Look through the lines below for the word "filter", and copy every line that has it.

Exercise data |
■ ■ ■ ■

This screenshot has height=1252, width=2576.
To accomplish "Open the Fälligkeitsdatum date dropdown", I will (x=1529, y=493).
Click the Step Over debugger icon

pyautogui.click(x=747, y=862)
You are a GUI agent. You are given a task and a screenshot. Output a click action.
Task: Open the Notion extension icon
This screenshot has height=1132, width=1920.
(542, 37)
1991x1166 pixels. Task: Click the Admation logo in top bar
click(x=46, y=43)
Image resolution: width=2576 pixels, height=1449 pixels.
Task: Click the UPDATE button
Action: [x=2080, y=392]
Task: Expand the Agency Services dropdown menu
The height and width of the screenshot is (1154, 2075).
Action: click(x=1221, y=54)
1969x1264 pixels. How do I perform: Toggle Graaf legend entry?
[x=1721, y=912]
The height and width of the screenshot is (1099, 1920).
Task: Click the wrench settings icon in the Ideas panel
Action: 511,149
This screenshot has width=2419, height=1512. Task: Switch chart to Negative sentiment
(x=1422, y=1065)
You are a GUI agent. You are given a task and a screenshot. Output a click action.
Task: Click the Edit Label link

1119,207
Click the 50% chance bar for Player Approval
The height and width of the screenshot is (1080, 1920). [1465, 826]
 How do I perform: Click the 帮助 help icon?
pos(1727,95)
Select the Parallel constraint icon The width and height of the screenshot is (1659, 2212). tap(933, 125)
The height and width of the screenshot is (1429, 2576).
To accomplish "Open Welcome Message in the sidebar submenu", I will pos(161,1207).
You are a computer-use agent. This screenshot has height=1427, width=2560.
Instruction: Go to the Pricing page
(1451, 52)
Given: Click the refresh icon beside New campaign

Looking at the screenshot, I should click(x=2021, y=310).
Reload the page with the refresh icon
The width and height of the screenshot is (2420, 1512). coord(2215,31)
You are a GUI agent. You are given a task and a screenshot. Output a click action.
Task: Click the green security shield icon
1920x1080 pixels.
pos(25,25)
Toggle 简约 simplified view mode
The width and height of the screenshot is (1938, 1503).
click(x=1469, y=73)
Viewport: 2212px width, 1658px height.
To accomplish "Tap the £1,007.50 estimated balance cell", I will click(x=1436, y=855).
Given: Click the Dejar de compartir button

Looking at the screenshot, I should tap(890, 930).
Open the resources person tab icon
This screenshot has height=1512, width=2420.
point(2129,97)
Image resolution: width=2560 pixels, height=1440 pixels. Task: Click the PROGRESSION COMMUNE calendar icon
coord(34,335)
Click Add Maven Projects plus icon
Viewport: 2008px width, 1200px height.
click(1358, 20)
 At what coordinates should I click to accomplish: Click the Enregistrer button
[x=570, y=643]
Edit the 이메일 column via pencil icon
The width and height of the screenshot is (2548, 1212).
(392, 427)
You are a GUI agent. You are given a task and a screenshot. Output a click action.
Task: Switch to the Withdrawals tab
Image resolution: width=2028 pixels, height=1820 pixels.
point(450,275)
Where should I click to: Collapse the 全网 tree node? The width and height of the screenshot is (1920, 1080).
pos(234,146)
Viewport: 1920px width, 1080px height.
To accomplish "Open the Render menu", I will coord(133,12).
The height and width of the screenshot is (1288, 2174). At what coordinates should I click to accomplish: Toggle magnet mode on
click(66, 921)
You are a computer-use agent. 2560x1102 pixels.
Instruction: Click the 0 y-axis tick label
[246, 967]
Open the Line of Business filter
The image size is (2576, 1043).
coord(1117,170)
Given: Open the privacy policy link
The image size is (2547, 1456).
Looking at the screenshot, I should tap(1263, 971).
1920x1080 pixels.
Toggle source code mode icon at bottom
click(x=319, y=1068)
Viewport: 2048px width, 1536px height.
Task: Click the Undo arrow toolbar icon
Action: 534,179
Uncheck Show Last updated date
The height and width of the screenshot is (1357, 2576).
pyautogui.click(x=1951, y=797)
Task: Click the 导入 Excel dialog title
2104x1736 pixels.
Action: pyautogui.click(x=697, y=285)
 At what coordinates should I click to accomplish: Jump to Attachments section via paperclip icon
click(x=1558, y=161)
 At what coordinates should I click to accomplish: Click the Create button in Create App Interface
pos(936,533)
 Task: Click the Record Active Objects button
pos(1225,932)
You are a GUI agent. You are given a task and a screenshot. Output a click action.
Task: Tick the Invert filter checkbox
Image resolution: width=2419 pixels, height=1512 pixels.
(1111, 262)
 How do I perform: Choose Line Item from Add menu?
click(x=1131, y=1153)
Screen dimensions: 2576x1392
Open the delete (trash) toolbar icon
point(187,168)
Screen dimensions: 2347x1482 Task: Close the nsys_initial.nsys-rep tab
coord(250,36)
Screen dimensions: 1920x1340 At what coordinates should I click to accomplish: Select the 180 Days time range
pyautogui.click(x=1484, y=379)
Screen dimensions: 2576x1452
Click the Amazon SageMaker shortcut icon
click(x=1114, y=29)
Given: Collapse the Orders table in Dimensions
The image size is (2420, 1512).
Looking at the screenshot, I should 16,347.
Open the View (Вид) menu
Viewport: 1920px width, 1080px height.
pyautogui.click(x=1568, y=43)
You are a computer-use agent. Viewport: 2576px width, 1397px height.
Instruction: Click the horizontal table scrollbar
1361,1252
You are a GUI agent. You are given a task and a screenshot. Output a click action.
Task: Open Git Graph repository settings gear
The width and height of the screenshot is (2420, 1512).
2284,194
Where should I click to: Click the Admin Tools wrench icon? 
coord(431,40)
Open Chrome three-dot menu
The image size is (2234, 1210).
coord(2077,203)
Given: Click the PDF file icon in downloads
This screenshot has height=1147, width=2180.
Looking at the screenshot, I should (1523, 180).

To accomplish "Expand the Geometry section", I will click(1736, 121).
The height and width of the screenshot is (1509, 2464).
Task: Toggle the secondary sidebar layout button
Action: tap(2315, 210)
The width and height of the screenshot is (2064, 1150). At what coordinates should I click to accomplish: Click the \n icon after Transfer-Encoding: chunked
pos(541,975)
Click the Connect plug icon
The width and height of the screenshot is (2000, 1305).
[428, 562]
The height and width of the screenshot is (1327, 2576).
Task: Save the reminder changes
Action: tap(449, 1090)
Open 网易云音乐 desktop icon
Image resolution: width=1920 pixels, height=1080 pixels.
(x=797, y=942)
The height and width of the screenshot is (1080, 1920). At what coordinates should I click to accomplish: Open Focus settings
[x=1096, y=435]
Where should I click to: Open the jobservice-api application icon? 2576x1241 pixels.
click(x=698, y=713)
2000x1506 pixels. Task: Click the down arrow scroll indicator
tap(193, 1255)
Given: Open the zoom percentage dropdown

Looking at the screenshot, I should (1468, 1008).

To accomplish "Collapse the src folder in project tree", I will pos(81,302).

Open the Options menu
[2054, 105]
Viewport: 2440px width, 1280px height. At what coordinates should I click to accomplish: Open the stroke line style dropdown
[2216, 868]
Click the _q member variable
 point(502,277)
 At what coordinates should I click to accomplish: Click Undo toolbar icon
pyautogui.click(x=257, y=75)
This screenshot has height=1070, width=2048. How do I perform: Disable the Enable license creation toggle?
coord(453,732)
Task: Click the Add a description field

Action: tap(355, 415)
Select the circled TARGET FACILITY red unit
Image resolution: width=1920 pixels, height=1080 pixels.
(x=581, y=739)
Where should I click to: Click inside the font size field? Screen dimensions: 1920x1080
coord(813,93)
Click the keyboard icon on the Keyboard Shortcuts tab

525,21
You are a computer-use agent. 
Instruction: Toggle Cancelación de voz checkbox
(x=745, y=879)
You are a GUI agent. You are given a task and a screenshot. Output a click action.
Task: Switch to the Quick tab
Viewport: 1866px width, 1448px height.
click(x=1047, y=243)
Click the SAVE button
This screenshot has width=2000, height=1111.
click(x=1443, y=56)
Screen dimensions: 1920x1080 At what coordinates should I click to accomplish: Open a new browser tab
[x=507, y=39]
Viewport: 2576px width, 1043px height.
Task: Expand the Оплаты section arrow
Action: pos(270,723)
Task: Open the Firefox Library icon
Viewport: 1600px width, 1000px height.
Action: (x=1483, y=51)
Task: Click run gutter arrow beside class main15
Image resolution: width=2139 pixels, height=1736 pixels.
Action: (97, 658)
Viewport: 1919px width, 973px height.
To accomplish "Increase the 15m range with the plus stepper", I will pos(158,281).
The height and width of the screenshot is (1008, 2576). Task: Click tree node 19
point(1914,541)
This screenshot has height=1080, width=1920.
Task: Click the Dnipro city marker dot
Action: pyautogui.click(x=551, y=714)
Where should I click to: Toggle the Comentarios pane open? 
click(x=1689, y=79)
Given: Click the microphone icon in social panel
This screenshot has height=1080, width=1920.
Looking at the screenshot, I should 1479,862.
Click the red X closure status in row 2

■ ■ ■ ■

Answer box |
Open the Line of Business filter
Task: Tick the Invert filter checkbox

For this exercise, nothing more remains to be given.